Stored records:
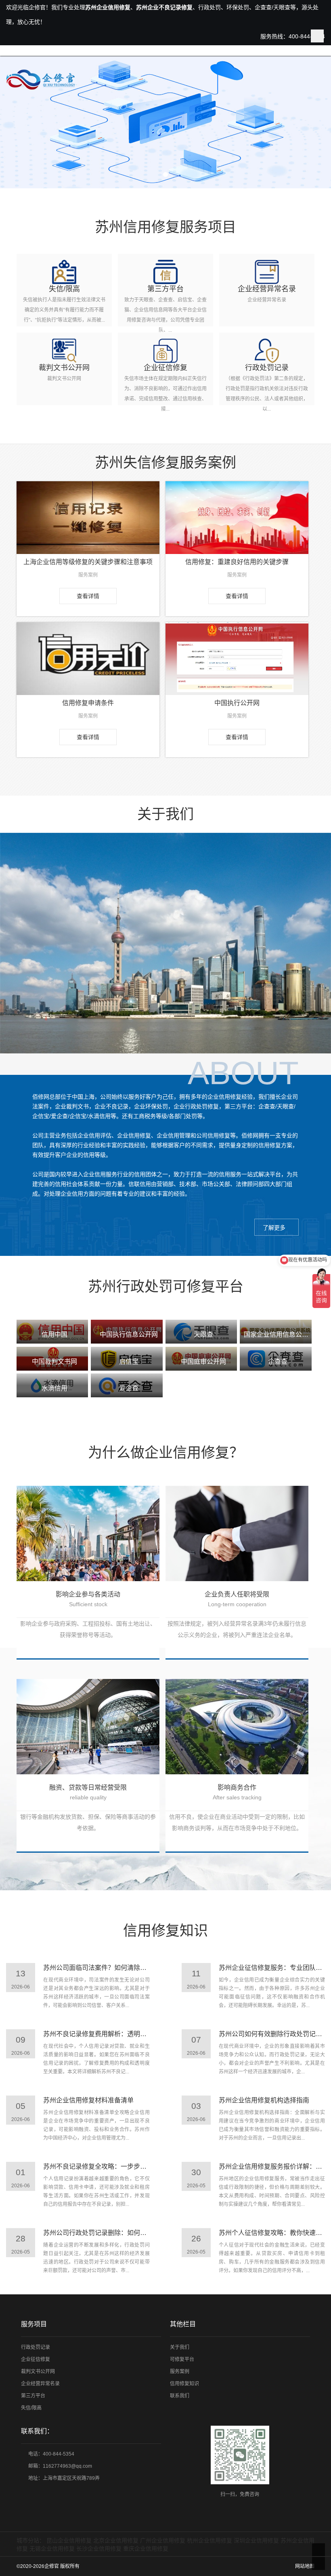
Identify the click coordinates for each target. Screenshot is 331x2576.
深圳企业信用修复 (256, 2540)
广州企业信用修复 (162, 2540)
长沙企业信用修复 (99, 2548)
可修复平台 (182, 2359)
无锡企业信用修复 (52, 2548)
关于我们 (179, 2347)
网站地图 (304, 2566)
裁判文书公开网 (38, 2371)
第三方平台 (33, 2396)
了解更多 (274, 1227)
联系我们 (179, 2396)
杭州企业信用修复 (209, 2540)
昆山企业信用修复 (69, 2540)
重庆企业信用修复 (145, 2548)
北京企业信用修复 (115, 2540)
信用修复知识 (184, 2383)
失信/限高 (31, 2408)
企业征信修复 (35, 2359)
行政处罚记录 (35, 2347)
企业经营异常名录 (40, 2383)
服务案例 (179, 2371)
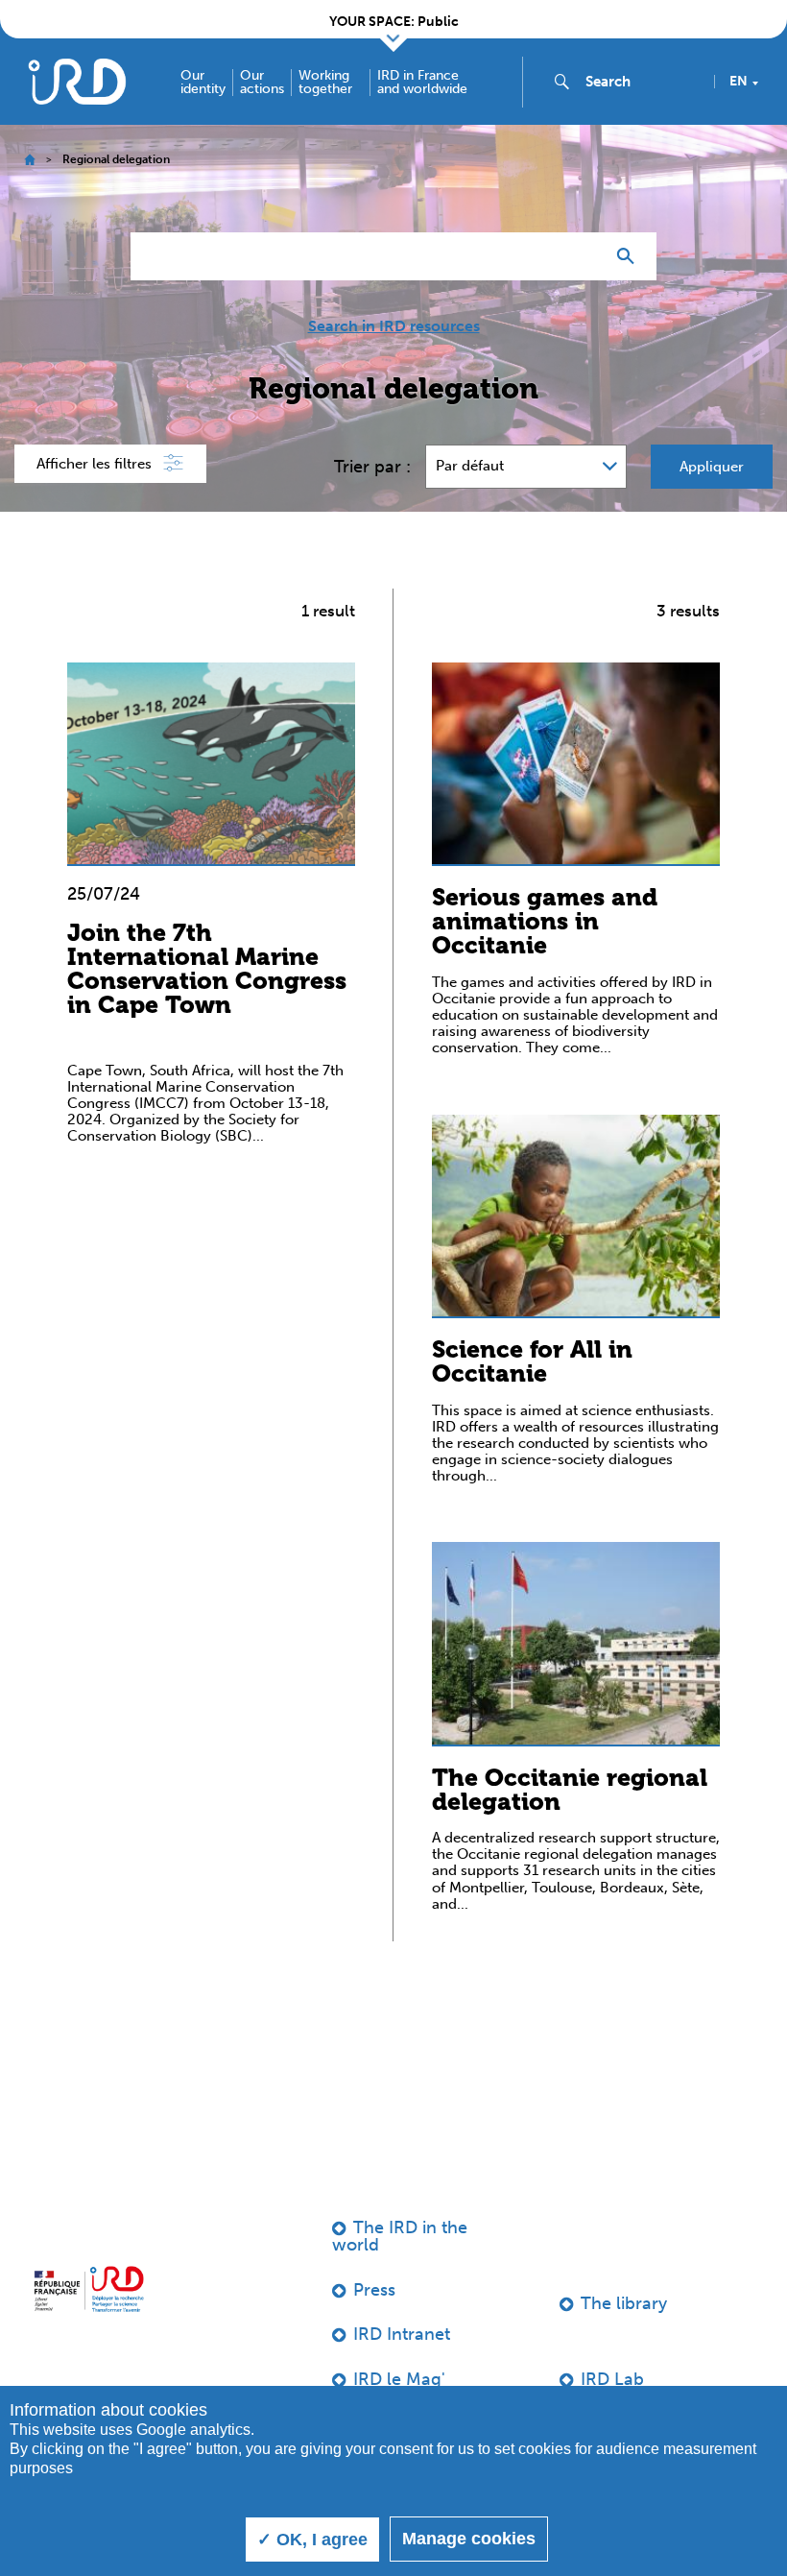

The task:
Nothing but the lines from the one holding "重庆企业信用修复 (145, 2548)" to the end of the entries above should be echoed, exactly and with both ends included; omit the pictures.

Exercise solution:
重庆企业信用修复 (145, 2548)
北京企业信用修复 (115, 2540)
信用修复知识 (184, 2383)
失信/限高 (31, 2408)
企业征信修复 (35, 2359)
行政处罚记录 (35, 2347)
企业经营异常名录 (40, 2383)
服务案例 (179, 2371)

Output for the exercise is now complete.